Question

Let S={1,2,3,....,n}. the number of unordered pairs (A,B) of subsets S such tht A & B have no elements in common is (A or B or both may be empty)

Answer 1

@zepdrix

Answer 2

@3mar

Answer 3

Hint :
When \(A\) is empty, \(B\) can be any subset of \(S\).
Next recall that number of subsets of a set with \(n\) elements is \(2^n\).

Answer 4

I am sorry for late!

+I really don't know.
It is not from honesty to answer a question I do not know.

Answer 5

It’s common knowledge that S has 2^n different subsets. So there are 2^n•(2^n-1) /2=(2^n-1)•2^(n-1) ways to choose a pair of 2 different subsets;
Now we count C(n) - how many ways a pair of subsets may have no common elements.
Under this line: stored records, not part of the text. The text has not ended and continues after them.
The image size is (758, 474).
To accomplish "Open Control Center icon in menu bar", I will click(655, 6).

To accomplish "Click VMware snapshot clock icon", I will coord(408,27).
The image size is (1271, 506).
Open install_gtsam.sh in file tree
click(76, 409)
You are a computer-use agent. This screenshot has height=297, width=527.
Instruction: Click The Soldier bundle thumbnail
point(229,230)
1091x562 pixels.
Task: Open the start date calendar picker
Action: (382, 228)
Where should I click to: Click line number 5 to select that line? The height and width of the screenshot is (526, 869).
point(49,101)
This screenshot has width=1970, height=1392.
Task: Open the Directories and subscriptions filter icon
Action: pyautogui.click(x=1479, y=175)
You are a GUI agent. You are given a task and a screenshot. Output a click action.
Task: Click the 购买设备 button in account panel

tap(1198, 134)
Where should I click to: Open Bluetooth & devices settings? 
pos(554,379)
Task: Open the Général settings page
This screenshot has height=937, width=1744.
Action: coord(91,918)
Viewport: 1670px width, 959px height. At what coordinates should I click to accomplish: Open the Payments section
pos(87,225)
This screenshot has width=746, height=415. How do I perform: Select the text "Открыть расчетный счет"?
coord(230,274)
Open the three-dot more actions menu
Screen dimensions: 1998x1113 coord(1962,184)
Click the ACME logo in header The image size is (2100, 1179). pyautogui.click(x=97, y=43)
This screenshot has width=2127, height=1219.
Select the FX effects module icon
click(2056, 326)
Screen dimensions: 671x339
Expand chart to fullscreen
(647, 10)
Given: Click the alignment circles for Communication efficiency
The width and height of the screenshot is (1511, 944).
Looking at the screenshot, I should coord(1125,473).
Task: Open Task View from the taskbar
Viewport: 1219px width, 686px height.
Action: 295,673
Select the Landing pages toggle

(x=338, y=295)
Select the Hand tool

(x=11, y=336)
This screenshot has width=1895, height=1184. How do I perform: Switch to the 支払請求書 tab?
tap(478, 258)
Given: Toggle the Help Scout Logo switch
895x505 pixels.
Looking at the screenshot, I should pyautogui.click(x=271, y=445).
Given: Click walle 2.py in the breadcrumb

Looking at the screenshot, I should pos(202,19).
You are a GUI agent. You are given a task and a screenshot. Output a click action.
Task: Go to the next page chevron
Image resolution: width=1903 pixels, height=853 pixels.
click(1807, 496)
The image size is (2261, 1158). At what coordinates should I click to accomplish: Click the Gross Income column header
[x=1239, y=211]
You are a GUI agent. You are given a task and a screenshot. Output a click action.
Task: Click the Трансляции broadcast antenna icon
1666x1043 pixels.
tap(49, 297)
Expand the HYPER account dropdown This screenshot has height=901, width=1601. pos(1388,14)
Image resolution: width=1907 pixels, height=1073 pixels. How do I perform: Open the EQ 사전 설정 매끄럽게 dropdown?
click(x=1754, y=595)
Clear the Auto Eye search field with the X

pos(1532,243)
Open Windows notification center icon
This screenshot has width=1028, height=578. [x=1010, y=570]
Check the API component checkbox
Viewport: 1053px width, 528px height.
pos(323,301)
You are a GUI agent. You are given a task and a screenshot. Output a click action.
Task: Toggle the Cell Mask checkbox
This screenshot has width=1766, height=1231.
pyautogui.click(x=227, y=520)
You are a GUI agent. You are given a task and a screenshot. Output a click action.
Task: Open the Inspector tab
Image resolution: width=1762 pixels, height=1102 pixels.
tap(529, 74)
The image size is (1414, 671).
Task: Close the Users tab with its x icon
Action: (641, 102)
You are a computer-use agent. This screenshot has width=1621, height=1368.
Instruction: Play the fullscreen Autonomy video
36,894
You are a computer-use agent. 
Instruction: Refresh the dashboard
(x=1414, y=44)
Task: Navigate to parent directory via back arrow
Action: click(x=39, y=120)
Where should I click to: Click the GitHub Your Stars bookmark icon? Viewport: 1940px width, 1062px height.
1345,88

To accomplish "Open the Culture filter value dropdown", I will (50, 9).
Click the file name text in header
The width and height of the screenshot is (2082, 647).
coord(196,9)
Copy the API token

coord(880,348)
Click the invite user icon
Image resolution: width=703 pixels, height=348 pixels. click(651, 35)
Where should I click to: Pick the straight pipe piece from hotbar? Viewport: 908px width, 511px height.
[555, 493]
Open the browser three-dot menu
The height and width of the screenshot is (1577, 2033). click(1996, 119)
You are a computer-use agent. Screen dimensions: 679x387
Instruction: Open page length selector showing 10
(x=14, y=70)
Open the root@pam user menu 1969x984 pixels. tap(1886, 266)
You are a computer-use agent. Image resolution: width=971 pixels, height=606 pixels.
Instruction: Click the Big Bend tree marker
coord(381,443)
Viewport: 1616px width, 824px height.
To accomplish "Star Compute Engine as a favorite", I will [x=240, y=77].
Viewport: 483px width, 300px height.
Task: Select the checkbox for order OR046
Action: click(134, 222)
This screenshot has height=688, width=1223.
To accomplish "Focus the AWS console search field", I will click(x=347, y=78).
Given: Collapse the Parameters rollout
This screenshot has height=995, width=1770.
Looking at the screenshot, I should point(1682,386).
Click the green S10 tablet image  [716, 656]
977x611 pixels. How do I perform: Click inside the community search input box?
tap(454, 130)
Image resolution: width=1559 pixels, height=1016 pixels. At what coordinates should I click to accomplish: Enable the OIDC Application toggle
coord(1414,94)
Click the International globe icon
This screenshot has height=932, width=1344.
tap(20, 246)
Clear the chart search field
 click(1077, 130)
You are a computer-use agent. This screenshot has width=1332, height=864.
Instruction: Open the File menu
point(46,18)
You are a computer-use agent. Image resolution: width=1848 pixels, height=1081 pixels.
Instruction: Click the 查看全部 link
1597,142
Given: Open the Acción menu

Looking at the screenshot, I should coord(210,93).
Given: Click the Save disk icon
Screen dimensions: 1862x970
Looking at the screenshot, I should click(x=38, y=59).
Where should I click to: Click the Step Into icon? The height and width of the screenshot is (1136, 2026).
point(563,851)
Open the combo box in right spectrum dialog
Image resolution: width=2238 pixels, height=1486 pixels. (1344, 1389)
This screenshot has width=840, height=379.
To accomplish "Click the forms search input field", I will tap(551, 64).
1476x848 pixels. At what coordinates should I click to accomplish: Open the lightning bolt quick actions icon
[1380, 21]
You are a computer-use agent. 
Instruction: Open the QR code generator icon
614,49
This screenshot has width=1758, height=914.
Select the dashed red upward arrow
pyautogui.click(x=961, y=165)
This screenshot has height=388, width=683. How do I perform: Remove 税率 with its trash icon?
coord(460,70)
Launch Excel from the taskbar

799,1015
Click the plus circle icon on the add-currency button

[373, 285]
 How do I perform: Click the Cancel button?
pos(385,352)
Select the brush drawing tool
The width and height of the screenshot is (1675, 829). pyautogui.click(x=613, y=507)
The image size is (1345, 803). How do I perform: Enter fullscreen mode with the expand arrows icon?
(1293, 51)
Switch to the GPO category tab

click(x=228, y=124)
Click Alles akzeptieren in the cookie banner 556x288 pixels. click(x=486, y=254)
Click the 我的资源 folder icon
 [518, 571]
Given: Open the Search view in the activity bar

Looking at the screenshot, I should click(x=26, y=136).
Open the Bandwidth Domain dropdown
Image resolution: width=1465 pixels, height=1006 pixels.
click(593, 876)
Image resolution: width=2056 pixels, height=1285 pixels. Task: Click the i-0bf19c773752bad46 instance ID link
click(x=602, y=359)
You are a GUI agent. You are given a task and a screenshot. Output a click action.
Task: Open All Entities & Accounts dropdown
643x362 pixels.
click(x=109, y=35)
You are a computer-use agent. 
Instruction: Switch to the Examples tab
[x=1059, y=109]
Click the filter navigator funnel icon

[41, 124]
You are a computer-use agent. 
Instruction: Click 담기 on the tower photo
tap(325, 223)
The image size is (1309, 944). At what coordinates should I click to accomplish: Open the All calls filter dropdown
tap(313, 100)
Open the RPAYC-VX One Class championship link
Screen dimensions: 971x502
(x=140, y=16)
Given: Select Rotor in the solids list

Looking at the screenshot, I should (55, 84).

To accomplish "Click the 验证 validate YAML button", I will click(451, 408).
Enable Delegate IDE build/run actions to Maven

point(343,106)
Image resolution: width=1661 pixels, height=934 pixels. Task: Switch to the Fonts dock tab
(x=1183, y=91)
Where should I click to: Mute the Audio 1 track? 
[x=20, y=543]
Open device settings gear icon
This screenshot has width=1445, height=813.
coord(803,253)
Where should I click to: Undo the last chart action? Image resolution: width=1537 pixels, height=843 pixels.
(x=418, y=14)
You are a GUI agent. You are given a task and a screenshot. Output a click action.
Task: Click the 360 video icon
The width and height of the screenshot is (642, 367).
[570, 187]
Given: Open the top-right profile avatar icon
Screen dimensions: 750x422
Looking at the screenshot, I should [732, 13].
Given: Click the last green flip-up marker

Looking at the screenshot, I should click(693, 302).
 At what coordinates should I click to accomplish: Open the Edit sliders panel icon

Given any two such subsets S1 and S2, consider any elements A in S

A is neither in S1 or S2. So S1 and S2 are subsets of S-{A} and have no common elements. We have C(n-1) ways to pick the 2 subsets;
A is either in S1 or S2. If A is in S1, S1-{A} and S2 are different subsets of S-{A} with no common elements unless S1-{A}=S2=empty; If A is in S2, S1 and S2-{A} are different subsets of S-{A} with no common elementsunless S1=S2-{A}=empty; either case again reduces to C(n-1), except for the empty sets situation. So we have 2•C(n-1) ways for non empty cases;. Adding the single empty set case we get 2•C(n-1) +1
Putting above two bullet points we have C(n)=3•C(n-1) +1; it's easy to solve this to get C(n)=(3^n-1)/2

Answer 6

The above is from
https://www.quora.com/In-how-many-ways-can-we-choose-two-subsets-from-an-n-elements-set-so-that-they-have-a-non-empty-intersection#!n=12

Answer 7

How many possibilities to choose B as a subset of the set of the n-3 remaining elements?
@ganeshie8 gave the hint: it is \(2^{n-3}\).

Also note that there are \(\binom{n}{3}\) ways to choose \(A\) as a subset containing exactly 3 elements.

Summary: among all choices of A and B, there are those with \(|A|=3\), and the number of terms related to this term is:
\[\binom{n}{3} 2^{n-3}.\]

What about the case \(|A|=0\), \(|A|=1\), …, \(|A|=n\) ?